NetBSD currently fully supports the Ext2 file system at the kernel level.
Unfortunately there is no support for the new features included in Ext3,
although Ext3 file systems can be mounted provided that their journal is clean.
It would be very nice if NetBSD had Ext3 file system support because the system
could immediately gain a journaled file system as well as compatibility with Linux.
NetBSD as operating system really need good, stable journal file system, today
disks and raids become more and more bigger with size about 1TB or more. FFS was
not designed for disks size like this. We have problems with file system sizes
over 2TB (nor FFS or FFS2 is suitable for this size) good ext3/ext4 support will
give away these problems.
EXT3 file system features:
*
Journaling
*
Over 16TB file system size
1.
Journaling
In a nutshell, the journal in ext3fs meaning is a regular file which
stores whole metadata (and optionally data) blocks that have been modified,
prior to writing them into the filesystem. This means it is possible to add a
journal to an existing ext2 file system without the need for data conversion.
When changes to the filesystem (e.g. a file is renamed) they are stored in
a transaction in the journal and can either be complete or incomplete at the
time of a crash. If a transaction is complete at the time of a crash (or in the
normal case where the system does not crash), then any blocks in that
transaction are guaranteed to represent a valid filesystem state, and are copied
into the filesystem. If a transaction is incomplete at the time of the crash,
then there is no guarantee of consistency for the blocks in that transaction so
they are discarded
2.
Availability
By contrast, ext3 does not require a file system check, even after an
unclean system shutdown, except for certain rare hardware failure cases (e.g.
hard drive failures). This is because the data is written to disk in such a way
that the file system is always consistent. The time to recover an ext3 file
system after an unclean system shutdown does not depend on the size of the file
system or the number of files; rather, it depends on the size of the "journal"
used to maintain consistency.
3.
Data Integrity
Using the ext3 file system can provide stronger guarantees about data
integrity in case of an unclean system shutdown. You choose the type and level
of protection that your data receives. You can choose to keep the file system
consistent, but allow for damage to data on the file system in the case of
unclean system shutdown; this can give a modest speed up under some but not all
circumstances. Alternatively, you can choose to ensure that the data is
consistent with the state of the file system; this means that you will never see
garbage data in recently-written files after a crash.
Linux use journal block device to manage journals for their filesystems like
ext3... . I think that NetBSD need something similar to Linux's JBD(Journal
block device).
+ + +
→ Goal
Copy a passage of the Ext3 support text word for word, beginning at the words "Linux use journal" and stopping after "block device).". The records that come next have no connection to the Ext3 support text.

→ Raw data
+ + +
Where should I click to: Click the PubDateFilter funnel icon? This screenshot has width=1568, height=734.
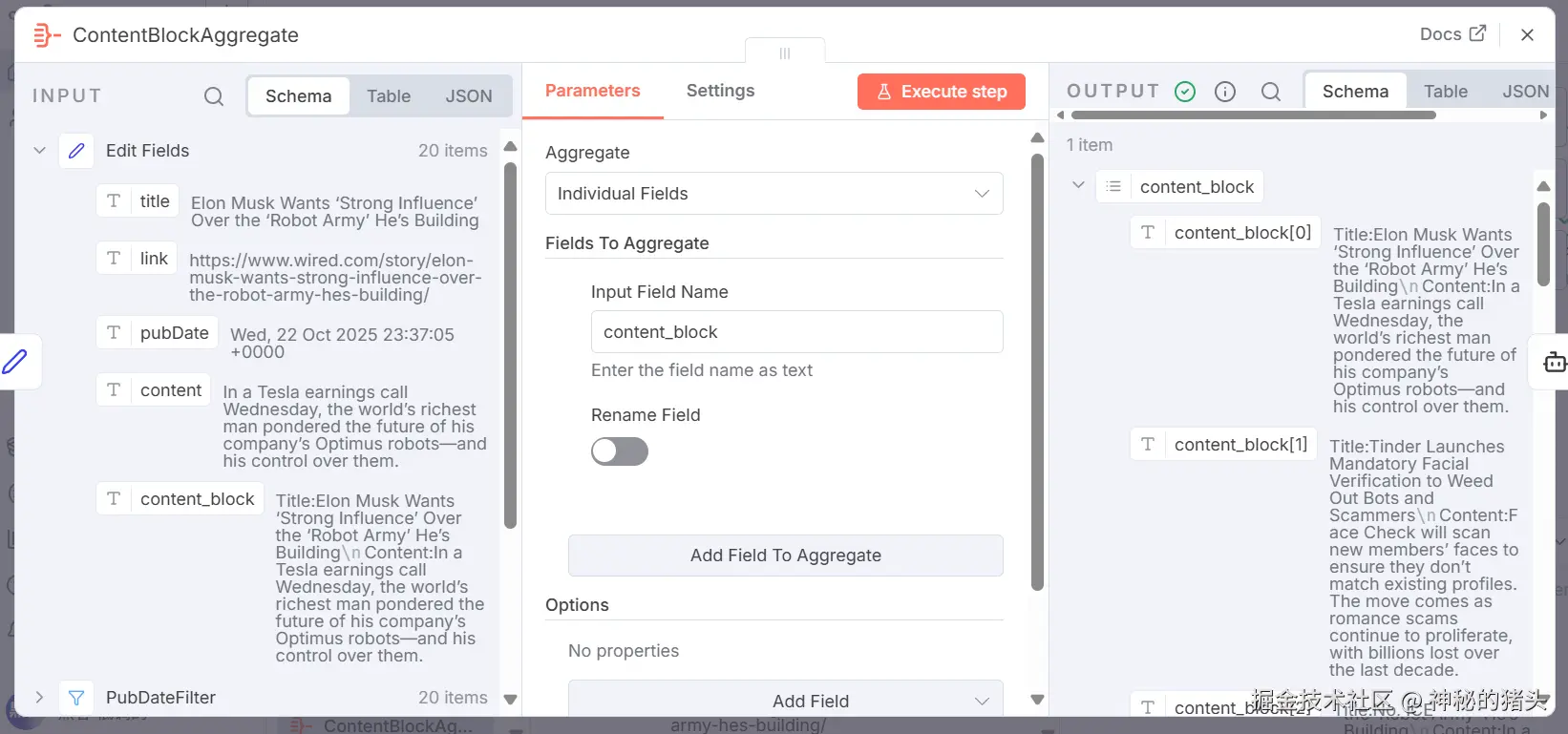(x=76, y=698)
+ + +
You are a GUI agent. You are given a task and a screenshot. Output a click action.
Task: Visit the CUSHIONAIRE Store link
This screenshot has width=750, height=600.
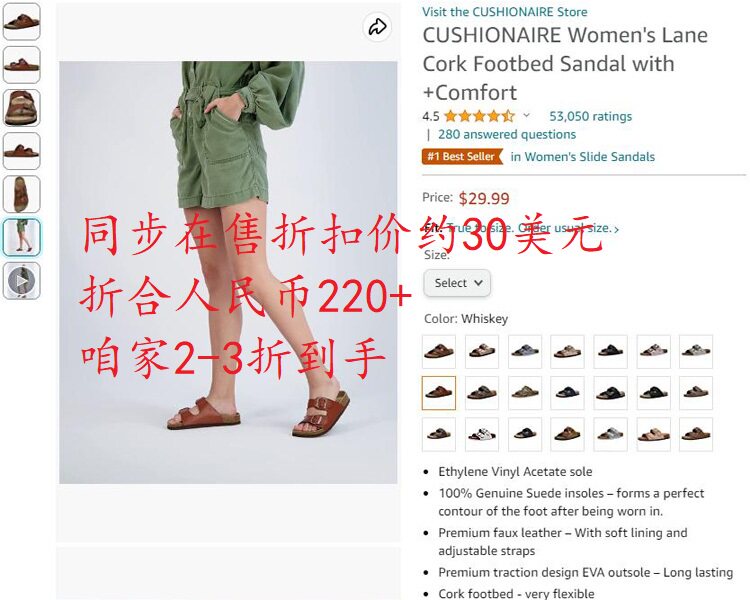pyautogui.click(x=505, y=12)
+ + +
→ Response below
Linux use journal block device to manage journals for their filesystems like
ext3... . I think that NetBSD need something similar to Linux's JBD(Journal
block device).